> **Do this**
Repeat word for word the part of the outage report below that runs from "External factors" to "of Internet accessibility.".

> **Source excerpt**
Websites are unreachable with backend storage issues
Incident Report for Eclipse Foundation Services
Postmortem

On Saturday, July 31 2021, around 21:30 EDT, eclipse.org suffered a severe outage across all of its core services. The outage was extensive, and for core services, lasted for approximately 18 hours. Non-core services were degraded for an additional 12 hours. Some Git data was lost as a result of this failure.

External factors

At the time of the outage, the Eclipse Foundation had entered a week-long shutdown period. Infra staff was either on call or on vacation, and with varying degrees of Internet accessibility.

Summary

Many Eclipse.org services, including core services like www.eclipse.org, Bugzilla and Git/Gerrit, as well as non-core websites all rely on a pair of NFS file servers for backend storage. One server acts as primary, and a secondary server receives periodic (batched) updates. The failover process is entirely manual.

This Single Point of Failure is well known to the Infra team. Plans to replace it have been ongoing for years.

On Saturday, July 31 around 21:30 EDT, the xfs filesystem on the primary NFS server encountered a deadlock with the 45TB volume hosting data for all the aforementioned services, which led to all CPU cores being deadlocked by unresponsive I/O. On Sunday, Aug 1, at 03:46 EDT, Mikaël Barbero(EF-EU) discovered the down state of these services, and immediately updated our status page, and called the Infra team(EF-CA) in to investigate. Minutes later, the server problem was established, but the path to recovery was unclear.

Early focus was placed on restarting the failed server, since the primary and secondary NFS servers also replicate for user authentication. As the infra team was working remotely, it took an extended period of time to reach the console of the failed server. At 07:51, we established that the cause of the failure was a deadlock state and proceeded to restart the server.

Restarting failed, as data corruption was present on the data volume. xfs_repair was invoked, with numerous errors being reported and fixed. At 08:46, the xfs_repair tool itself crashed (core dump) and destroyed the file system it was repairing.

> **Information supplied**
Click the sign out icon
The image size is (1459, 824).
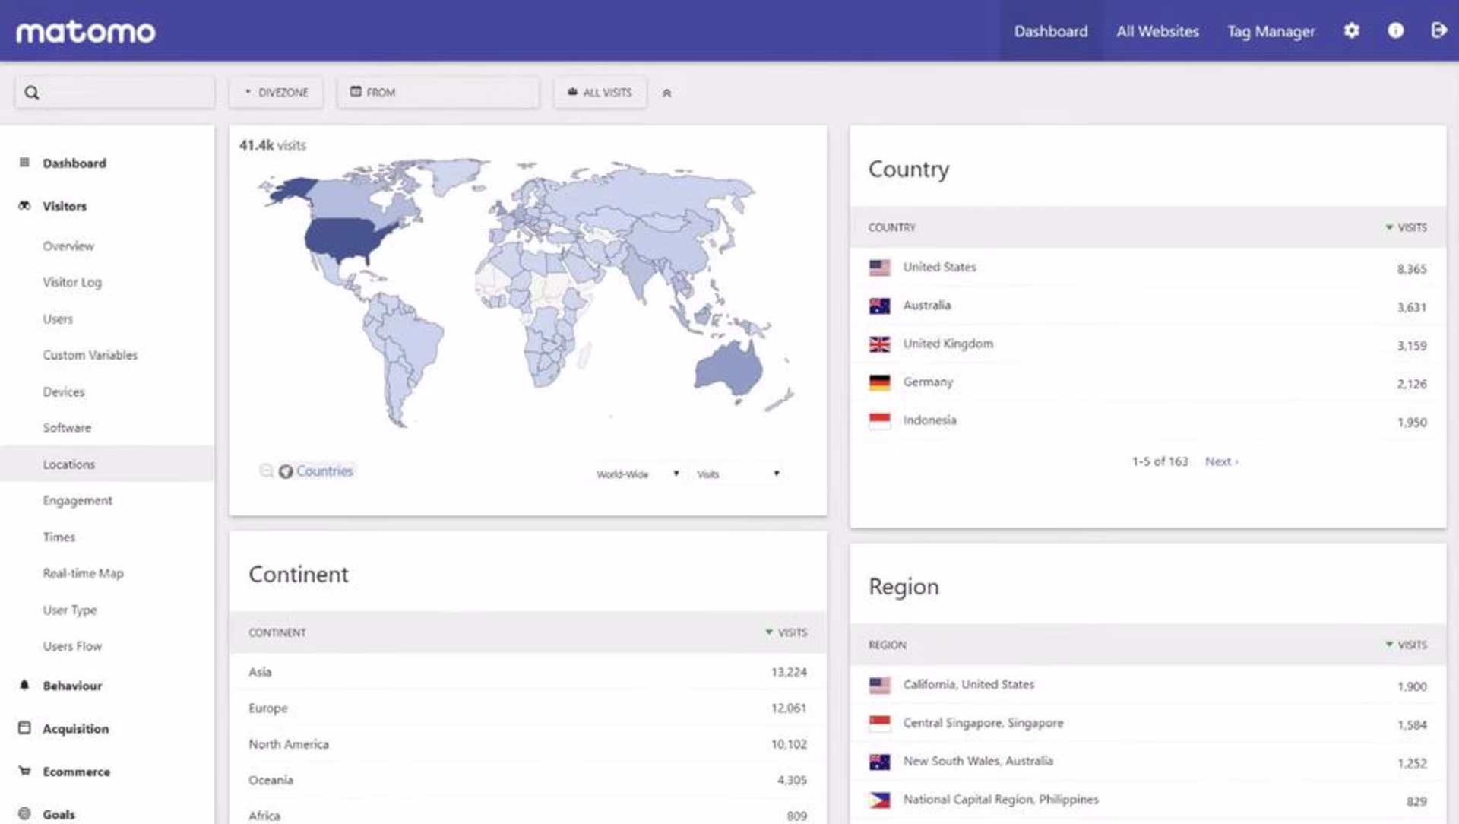(x=1438, y=30)
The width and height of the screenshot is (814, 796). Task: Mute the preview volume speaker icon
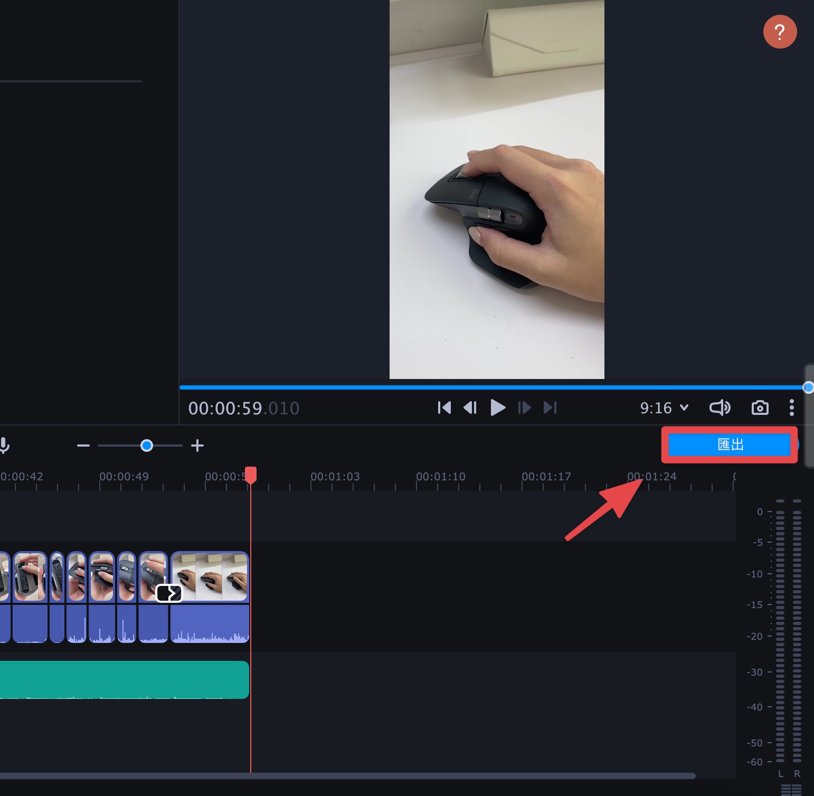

> **Full solution**
External factors

At the time of the outage, the Eclipse Foundation had entered a week-long shutdown period. Infra staff was either on call or on vacation, and with varying degrees of Internet accessibility.